In response to The Meaning of Right
Comment author: Sebastian_Hagen2 29 July 2008 03:20:20PM 1 point [-]

Thank you for this post. "should" being a label for results of the human planning algorithm in backward-chaining mode the same way that "could" is a label for results of the forward-chaining mode explains a lot. It's obvious in retrospect (and unfortunately, only in retrospect) to me that the human brain would do both kinds of search in parallel; in big search spaces, the computational advantages are too big not to do it.

I found two minor syntax errors in the post: "Could make sense to ..." - did you mean "Could it make sense to ..."? "(something that has a charge of should-ness" - that parenthesis is never closed.

Unknown wrote:

As I've stated before, we are all morally obliged to prevent Eliezer from programming an AI.

Speak for yourself. I don't think EliezerYudkowsky::Right is quite the same function as SebastianHagen::Right, but I don't see a real chance of getting an AI that optimizes only for SebastianHagen::Right accepted as sysop. I'd rather settle for an acceptable compromise in what values our successor-civilization will be built on than see our civilization being stomped into dust by an entirely alien RPOP, or destroyed by another kind of existential catastrophe.

Comment author: Sebastian_Hagen2 16 July 2008 11:55:10AM 0 points [-]

It's harder to answer Subhan's challenge - to show directionality, rather than a random walk, on the meta-level.

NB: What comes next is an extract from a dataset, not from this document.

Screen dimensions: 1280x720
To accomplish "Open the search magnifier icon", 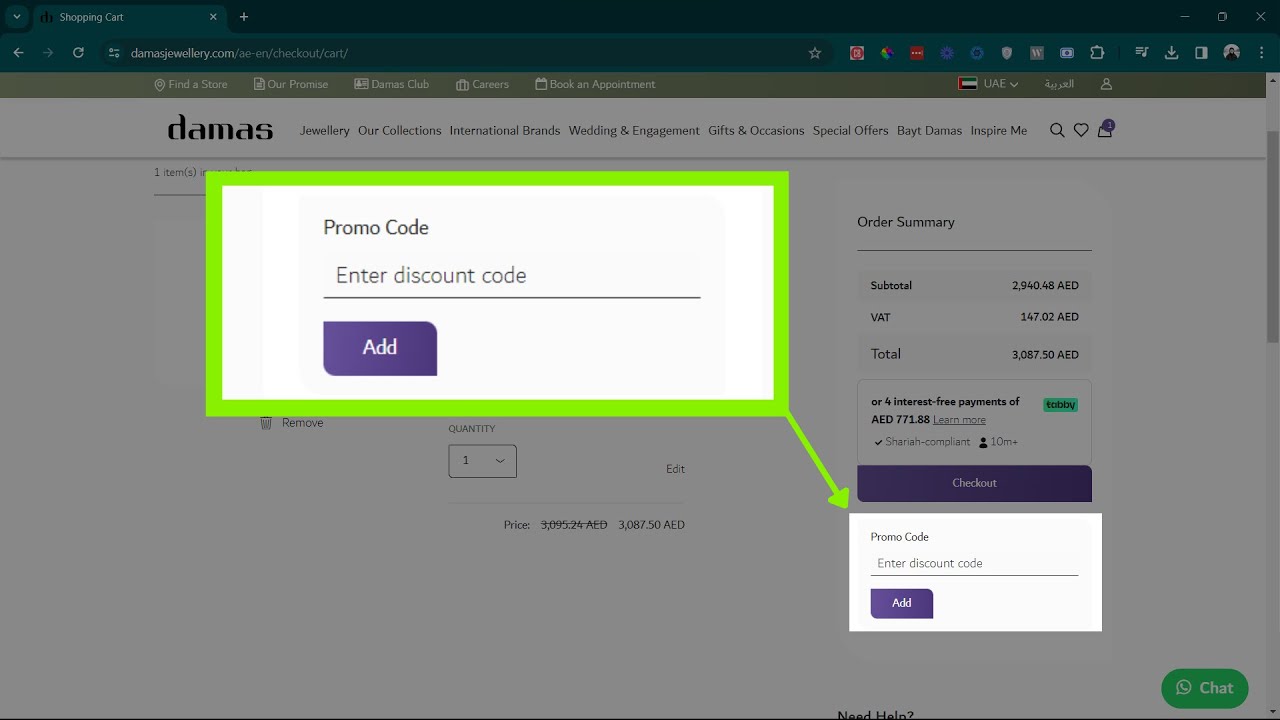I will pyautogui.click(x=1057, y=130).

Even if one is ignorant of what humans mean when they talk about morality, or what aspects of the environment influence it, it should be possible to determine whether morality-development over time follows a random walk empirically: a random walk would, on average, cause more repeated reversals of a given value judgement than a directional process.
For performing this test, one would take a number of moral judgements that have changed in the past, and compare their development from a particular point in human history (the earlier, the better; unreversed recent changes may have been a result of the random walk only becoming sufficiently extreme in the recent past) to now, counting how often those judgements flipped during historical development. I'm not quite sure about the conditional probabilities, but a true random walk should result in more such flips than a directional (even a noisy directional) process.
Does anyone have suggestions for moral values that changed early in human development?

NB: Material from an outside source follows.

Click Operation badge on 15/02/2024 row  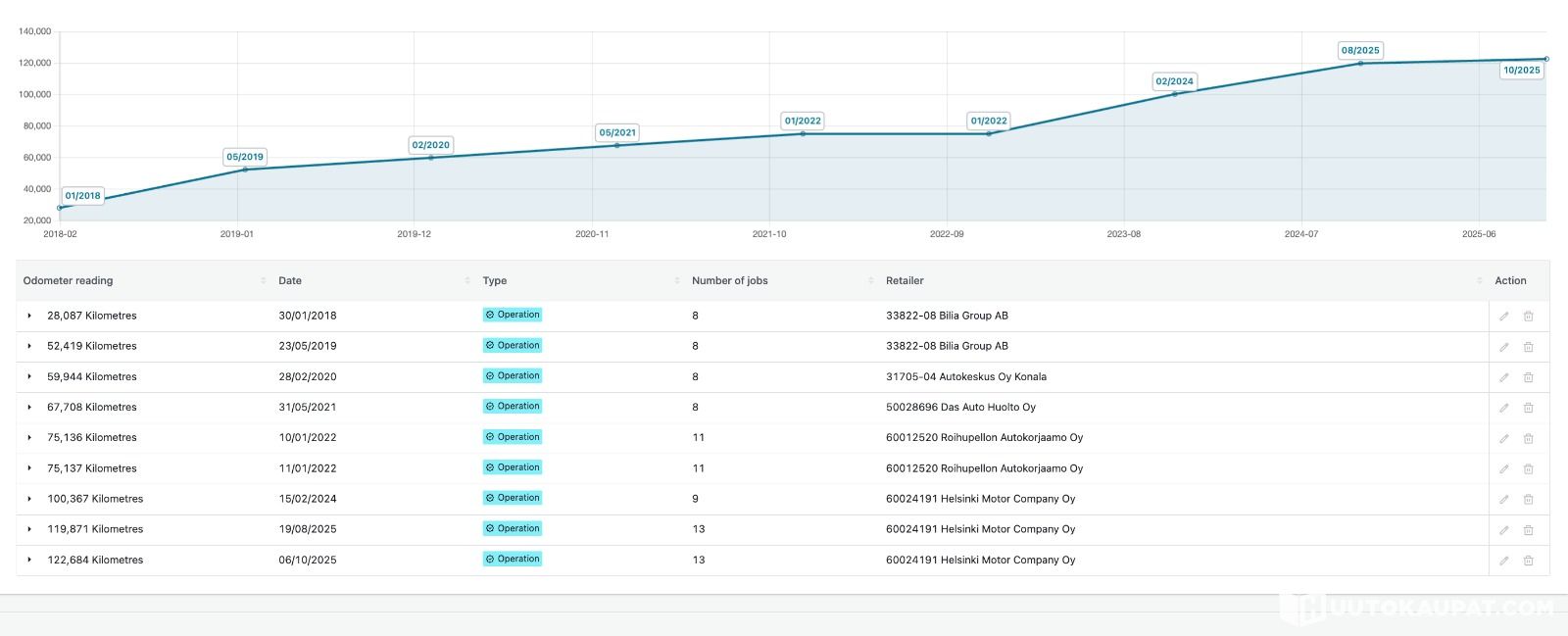(513, 498)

Comment author: Sebastian_Hagen2 05 July 2008 01:14:40PM 0 points [-]

Regarding the first question,

Why do people seem to mean different things by "I want the pie" and "It is right that I should get the pie"?

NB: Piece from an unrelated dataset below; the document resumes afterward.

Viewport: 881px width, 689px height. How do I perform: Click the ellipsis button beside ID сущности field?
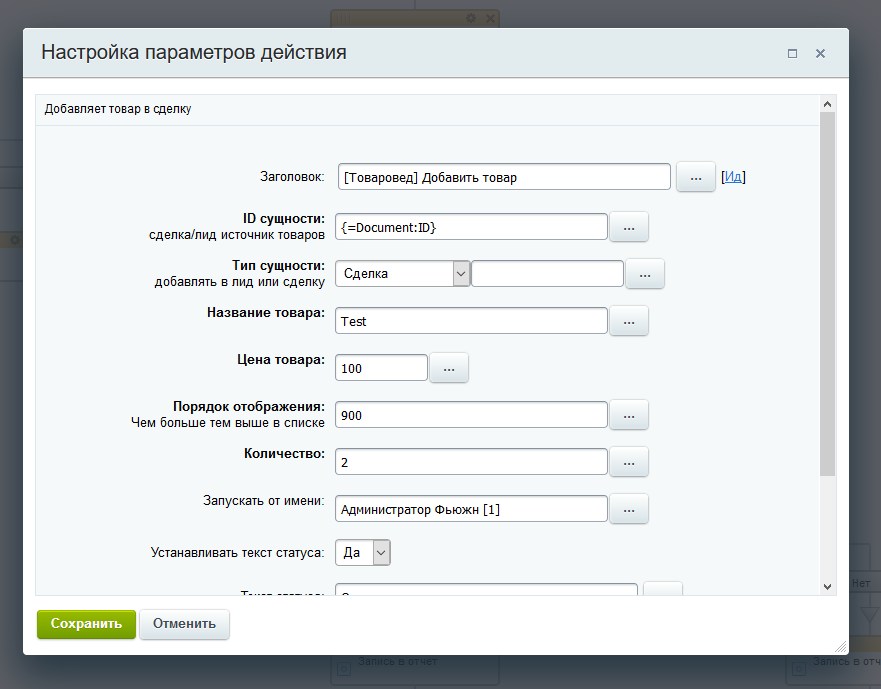629,227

I think the meaning of "it is (morally) right" may be easiest to explain through game theory. Humans in the EEA had plenty of chances for positive-sum interactions, but consistently helping other people runs the risk of being exploited by defection-prone agents. Accordingly, humans may have evolved a set of adaptions to exploit non-zero sumness between cooperating agents, but also avoid cooperating with defectors. Treating "X is (morally) right" as a warning of the form "If you don't do X, I will classify that as defection" explains a lot. Assume a person A has just (honestly) warned a person B that "X is the right thing to do":

If B continues not do X, A will likely be indignant; indignancy means A will be less likely to help B in the future (which makes sense according to game theory), and might also recommend the same to other members of the tribe. B might accept the claim about rightness; this will make it more likely for him to do the "right" thing. Since, in the EEA, being ostracized by the tribe would result in a significant hit to fitness, it's likely for there to be an adaption predisposing people to evaluate claims about rightness in this manner. B's short-term desires might override his sense of "moral rightness", leading to him doing the (in his own conception) "wrong" thing. While B can choose to do the wrong thing, he cannot change which action is right by a simple individual decision, since the whole point of evaluating rightness at all is to evaluate it the same way as other people you interact with.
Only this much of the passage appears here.